CMA-ME: Using CMA-ES to guide MAP-Elites

Hi there! This blog follows up the previous blog on MAP-Elites, where we explored the idea of maintaining an archive of solutions that accomplish the target objective through a diverse set of behaviors. This was primarily motivated by the need to overcome local optima, but the archive could also be helpful for specific applications such as damage recovery.
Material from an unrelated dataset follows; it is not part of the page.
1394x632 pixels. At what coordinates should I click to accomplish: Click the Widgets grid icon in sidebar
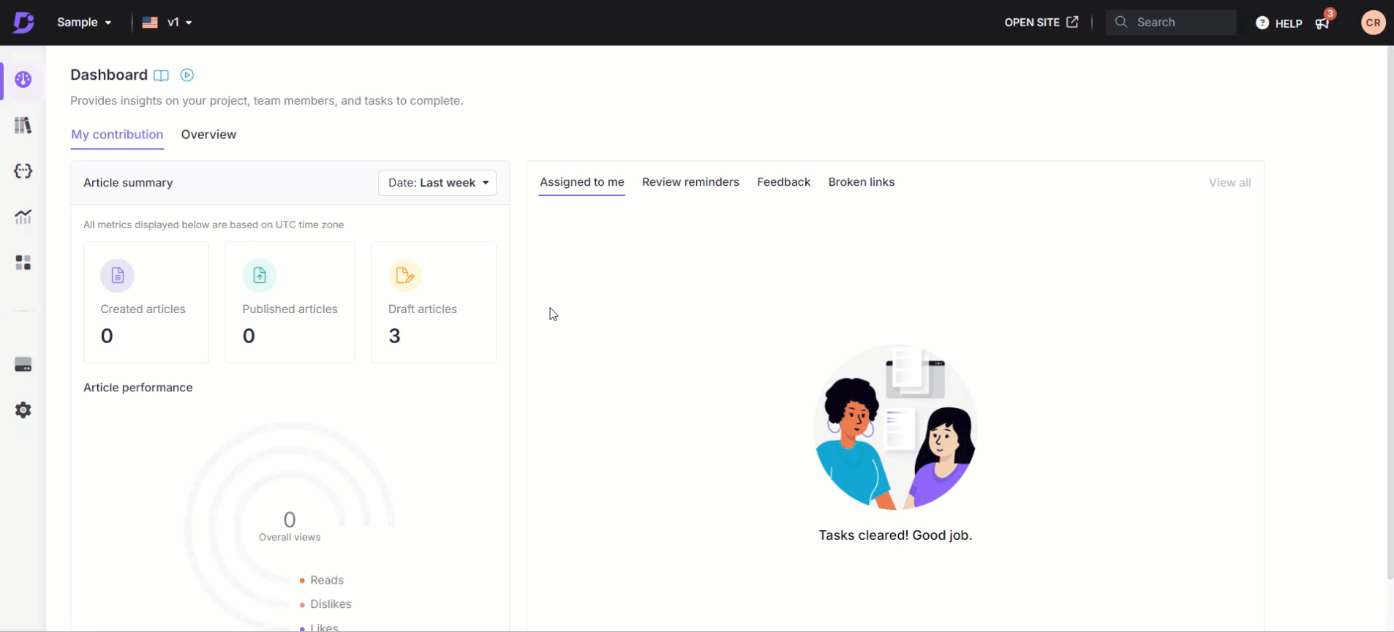coord(23,263)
Here’s the MAP-Elites pseudocodes again:

Image from Mouret, J. B., & Clune, J. (2015)

For demo I implemented a simple MAP-Elites here and tried it on the quadruped Ant robot from QDgym, but the result we got was not great…
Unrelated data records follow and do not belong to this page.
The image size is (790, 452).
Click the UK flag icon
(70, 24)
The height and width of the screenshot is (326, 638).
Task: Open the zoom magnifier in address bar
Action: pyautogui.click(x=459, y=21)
QDAnt best gait after 10000 generates of MAP-Elites

QDAnt partial archive after 10000 generates of MAP-Elites

Of course, MAP-Elites was evolving many solutions simultaneously, and 10000 generations, taking about 20 minutes, would have been a modest budget even for Policy Gradient-based methods dedicated to finding just a single good solution. Moreover, we designed the controller to be a simple periodic gait that didn’t take advantage of any feedback…Ok…now that I’m done excusing myself, can MAP-Elites be made better? The answer is a resounding yes!

Previously we had been relying on simple mutation to evolve individuals. In other words, we would sample a non-empty cell randomly from the archive, and perturb the genome within it randomly by sampling $\sim N(genome, diag(\sigma^2))$. The new genome would be evaluated for its fitness and behavior descriptor, and would be added to the archive if either the archive doesn’t have its behavior descriptor, or if the archive has the behavior descriptor, but the corresponding old genome has lower fitness than the new.
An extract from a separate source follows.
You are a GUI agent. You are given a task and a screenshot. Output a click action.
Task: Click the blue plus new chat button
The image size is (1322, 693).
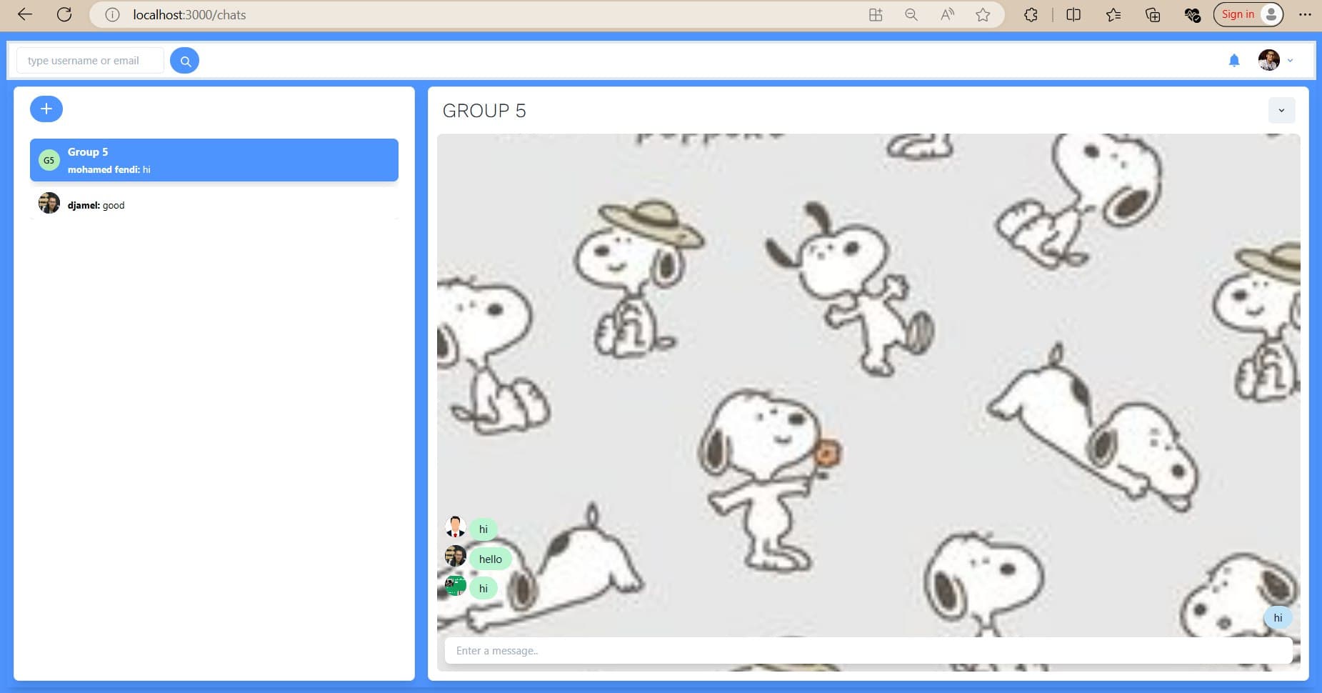46,109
Simple mutation (crossover is not much better) by isotropic Normal distribution isn’t ideal for this application. For a start, it’s difficult to choose a good standard deviation $\sigma$. We want large standard deviation in order to perturb the genome significantly enough to discover under-represented behavior descriptors, but in the mean time, genomes that are already doing relatively well need careful fine-tuning, i.e. small standard deviation. You could try hand-tuning standard deviation or design some kind of dampening as more behavior descriptors are discovered. That might get you past this first problem, with much tedious work, but even then, simple mutation is essentially blind when sampling new genomes. The only optimizing bias is applied by the archive when it discards genomes that are neighter new nor better, but otherwise MAP-Elites can only rely on “stumbling” upon a good solution – and just how likely is that? We are struggling hard enough with this simple 24-parameter setting ($[amplitude, frequency, phase]$ for each of the 8 joints), and there exist problems with millions of parameters!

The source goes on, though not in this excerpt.